Im Februar 2020 legte der Kläger gegen den Beschluss vom 06.09.2019 Beschwerde ein und beantragte die Aufhebung der bewilligten Prozesskostenhilfe wegen angeblicher Schlechtberatung durch den Rechtsanwalt. Das ArbG legte die Beschwerde des Klägers als Antrag auf Aufhebung der Beiordnung aus und hob die Beiordnung des Rechtsanwalts zur Wahrnehmung der Rechte in der ersten Instanz auf. Zur Begründung führte es aus, dass der Partei im Interesse eines effektiven Rechtsschutzes das Recht zustehe, aus eigenem Recht die Aufhebung der Beiordnung eines ihr nicht genehmen Rechtsanwalts zu erreichen. Gegen diesen Beschluss legte der Rechtsanwalt erfolgreich sofortige Beschwerde ein. Der Antrag des Klägers auf Aufhebung der Prozesskostenhilfe wurde als unzulässig zurückgewiesen.
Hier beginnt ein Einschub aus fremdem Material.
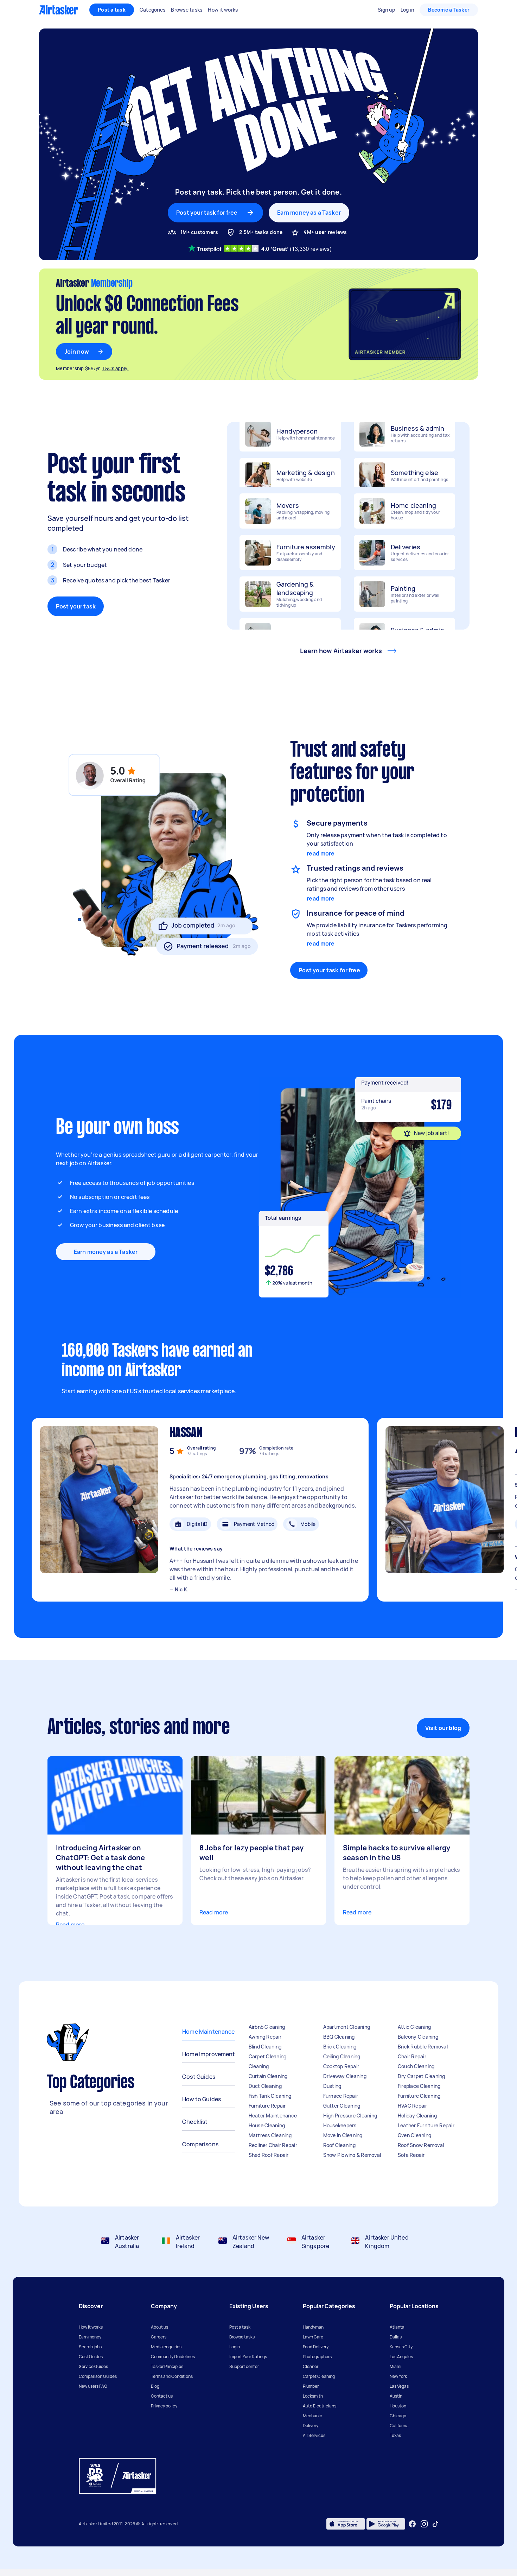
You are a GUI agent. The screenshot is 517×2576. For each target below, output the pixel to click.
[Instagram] (424, 2524)
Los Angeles (401, 2357)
Entscheidung: Kein Antragsrecht der Partei, Mandatsverhältnis kann durch Widerruf der Prozessvollmacht und Kündigung des Anwaltsvertrags beendet werden
Nach zutreffender Auffassung könne eine Partei selbst nicht die Aufhebung einer Anwaltsbeiordnung verlangen. § 127 ZPO, der die Rechtsmittel gegen Entscheidungen im Verfahren über die Prozesskostenhilfe regele, sehe ein entsprechendes Antragsrecht der Partei nicht vor. Die Auffassung des ArbG, dass keiner Partei gegen ihren Willen ein Rechtsanwalt aufgezwungen werden dürfe, lasse sich aus § 121 ZPO nicht ableiten und stehe nicht in Einklang mit § 48 Abs. 2 BRAO, wonach nur der Rechtsanwalt bei Vorliegen eines wichtigen Grundes eine Aufhebung seiner Beiordnung beantragen könne. Zwar befasse sich § 48 BRAO mit der Beiordnung und ihrer Aufhebung aus der Sicht des Anwalts, sodass sich dieser Vorschrift keine zwingenden Rückschlüsse auf das Antragsrecht der Partei entnehmen ließen. Jedoch habe sich der Gesetzgeber eben nicht veranlasst gesehen, auch ein Recht der Partei auf Aufhebung einer Beiordnung zu verankern und die Voraussetzungen dafür festzulegen.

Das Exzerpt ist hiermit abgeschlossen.